% Generated by roxygen2: do not edit by hand
% Please edit documentation in R/addLR.R
\name{addLR}
\alias{addLR}
\title{Additive logratio coordinates}
\usage{
addLR(x, ivar = ncol(x), base = exp(1))
}
\arguments{
\item{x}{D-part compositional data}

\item{ivar}{Rationing part}

\item{base}{a positive or complex number: 
the base with respect to which logarithms are computed. Defaults to \code{exp(1)}.}
}
\value{
A list of class \dQuote{alr} which includes the following content:
\item{x.alr}{the resulting coordinates} \item{varx}{the rationing variable}
\item{ivar}{the index of the rationing variable, indicating the column
number of the rationing variable in the data matrix \emph{x}}
\item{cnames}{the column names of \emph{x}} The additional information such
as \emph{cnames} or \emph{ivar} is useful when an inverse mapping is
applied on the \sQuote{same} data set.
}
\description{
The additive logratio coordinates map D-part compositional data from
the simplex into a (D-1)-dimensional real space.

* [Dataset extract]:

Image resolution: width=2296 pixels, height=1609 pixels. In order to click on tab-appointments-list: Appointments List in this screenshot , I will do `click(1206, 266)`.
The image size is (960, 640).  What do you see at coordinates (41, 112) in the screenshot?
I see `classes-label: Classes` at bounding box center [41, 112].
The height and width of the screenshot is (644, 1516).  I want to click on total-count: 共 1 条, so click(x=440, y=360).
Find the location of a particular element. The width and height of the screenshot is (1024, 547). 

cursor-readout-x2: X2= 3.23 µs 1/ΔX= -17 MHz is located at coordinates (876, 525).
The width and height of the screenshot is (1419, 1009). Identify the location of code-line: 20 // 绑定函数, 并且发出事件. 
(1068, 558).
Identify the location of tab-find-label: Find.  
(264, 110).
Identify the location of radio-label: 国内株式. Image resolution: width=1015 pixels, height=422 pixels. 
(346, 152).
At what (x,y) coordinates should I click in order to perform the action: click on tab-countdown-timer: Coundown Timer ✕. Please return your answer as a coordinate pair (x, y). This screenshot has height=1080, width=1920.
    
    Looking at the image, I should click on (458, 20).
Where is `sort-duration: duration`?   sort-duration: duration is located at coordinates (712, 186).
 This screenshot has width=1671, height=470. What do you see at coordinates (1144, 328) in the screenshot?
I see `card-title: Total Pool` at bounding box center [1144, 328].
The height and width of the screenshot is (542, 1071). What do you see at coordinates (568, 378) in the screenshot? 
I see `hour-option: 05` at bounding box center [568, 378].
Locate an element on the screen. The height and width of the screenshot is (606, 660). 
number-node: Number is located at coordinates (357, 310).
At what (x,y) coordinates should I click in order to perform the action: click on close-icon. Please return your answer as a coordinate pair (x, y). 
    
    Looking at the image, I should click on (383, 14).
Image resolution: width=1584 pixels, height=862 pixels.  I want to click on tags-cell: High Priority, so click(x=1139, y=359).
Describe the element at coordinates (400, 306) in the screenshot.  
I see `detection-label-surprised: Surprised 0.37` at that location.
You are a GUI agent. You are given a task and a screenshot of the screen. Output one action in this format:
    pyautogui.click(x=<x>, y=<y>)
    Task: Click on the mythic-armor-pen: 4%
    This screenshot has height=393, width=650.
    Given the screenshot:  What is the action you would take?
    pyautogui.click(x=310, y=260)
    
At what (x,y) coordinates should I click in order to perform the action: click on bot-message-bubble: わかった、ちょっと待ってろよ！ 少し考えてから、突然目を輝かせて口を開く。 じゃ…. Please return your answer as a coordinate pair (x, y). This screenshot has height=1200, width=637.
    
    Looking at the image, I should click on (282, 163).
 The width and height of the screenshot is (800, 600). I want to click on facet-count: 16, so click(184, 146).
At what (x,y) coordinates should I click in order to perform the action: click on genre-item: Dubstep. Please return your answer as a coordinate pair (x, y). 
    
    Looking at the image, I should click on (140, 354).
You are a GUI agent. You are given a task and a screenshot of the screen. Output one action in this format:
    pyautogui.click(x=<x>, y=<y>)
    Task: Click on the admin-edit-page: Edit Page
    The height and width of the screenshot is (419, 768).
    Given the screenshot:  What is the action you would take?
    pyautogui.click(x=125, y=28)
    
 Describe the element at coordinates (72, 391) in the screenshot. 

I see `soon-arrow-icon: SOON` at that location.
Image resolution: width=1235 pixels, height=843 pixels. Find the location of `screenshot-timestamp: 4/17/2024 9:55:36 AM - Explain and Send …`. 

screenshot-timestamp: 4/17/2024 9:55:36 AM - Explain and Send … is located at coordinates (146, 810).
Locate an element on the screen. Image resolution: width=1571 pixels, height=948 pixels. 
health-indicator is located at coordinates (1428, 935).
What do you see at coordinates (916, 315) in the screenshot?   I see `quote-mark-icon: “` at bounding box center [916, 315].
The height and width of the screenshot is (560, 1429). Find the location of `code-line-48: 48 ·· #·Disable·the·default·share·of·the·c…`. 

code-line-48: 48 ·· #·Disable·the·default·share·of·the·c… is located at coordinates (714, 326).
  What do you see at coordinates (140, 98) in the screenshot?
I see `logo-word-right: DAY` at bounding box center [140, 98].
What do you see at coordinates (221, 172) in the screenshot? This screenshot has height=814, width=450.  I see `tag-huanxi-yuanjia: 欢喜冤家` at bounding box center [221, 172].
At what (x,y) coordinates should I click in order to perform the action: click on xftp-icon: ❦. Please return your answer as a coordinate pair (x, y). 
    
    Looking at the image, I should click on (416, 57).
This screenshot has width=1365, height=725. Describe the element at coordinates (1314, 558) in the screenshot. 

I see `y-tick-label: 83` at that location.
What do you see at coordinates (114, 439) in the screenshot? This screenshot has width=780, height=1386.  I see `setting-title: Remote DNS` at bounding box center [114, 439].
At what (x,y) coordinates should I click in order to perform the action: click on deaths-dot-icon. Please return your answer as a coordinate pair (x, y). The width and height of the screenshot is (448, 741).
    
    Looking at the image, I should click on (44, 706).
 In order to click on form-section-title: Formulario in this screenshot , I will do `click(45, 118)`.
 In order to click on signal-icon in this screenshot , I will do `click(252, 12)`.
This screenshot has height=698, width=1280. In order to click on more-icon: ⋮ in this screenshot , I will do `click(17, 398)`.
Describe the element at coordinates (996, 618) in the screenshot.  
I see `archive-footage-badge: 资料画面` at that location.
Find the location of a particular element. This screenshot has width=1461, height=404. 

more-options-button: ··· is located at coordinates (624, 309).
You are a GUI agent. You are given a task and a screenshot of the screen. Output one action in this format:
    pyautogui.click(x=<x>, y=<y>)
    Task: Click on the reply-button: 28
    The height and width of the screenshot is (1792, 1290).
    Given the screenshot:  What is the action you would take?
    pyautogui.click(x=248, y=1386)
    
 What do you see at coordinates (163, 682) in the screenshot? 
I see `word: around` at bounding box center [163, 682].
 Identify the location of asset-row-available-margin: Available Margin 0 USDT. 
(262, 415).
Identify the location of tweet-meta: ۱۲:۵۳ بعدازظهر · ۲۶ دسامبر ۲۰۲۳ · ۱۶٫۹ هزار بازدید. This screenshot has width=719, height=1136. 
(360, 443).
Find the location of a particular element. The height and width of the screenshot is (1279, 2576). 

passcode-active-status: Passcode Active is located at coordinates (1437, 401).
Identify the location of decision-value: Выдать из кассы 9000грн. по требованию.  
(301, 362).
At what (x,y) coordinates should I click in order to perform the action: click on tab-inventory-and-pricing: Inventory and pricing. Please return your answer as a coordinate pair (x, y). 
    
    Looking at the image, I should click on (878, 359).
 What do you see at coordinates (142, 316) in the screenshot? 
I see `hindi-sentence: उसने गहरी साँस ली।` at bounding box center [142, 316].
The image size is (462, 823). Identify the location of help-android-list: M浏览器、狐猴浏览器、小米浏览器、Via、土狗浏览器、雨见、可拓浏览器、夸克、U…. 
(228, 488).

* [About this exercise]:
Write the next part of the addLR documentation file, starting right after its last sentence.

* [Task response]:
}
\details{
The compositional parts are divided by the rationing part before the
logarithm is taken.
}
\examples{

data(arcticLake)
x <- arcticLake
x.alr <- addLR(x, 2)
y <- addLRinv(x.alr)
## This exactly fulfills:
addLRinv(addLR(x, 3))
data(expenditures)
x <- expenditures
y <- addLRinv(addLR(x, 5))
head(x)
head(y)
## --> absolute values are preserved as well.

## preserve only the ratios:
addLRinv(x.alr, ivar=2, useClassInfo=FALSE)


}
\references{
Aitchison, J. (1986) \emph{The Statistical Analysis of
Compositional Data} Monographs on Statistics and Applied Probability.
Chapman \& Hall Ltd., London (UK). 416p.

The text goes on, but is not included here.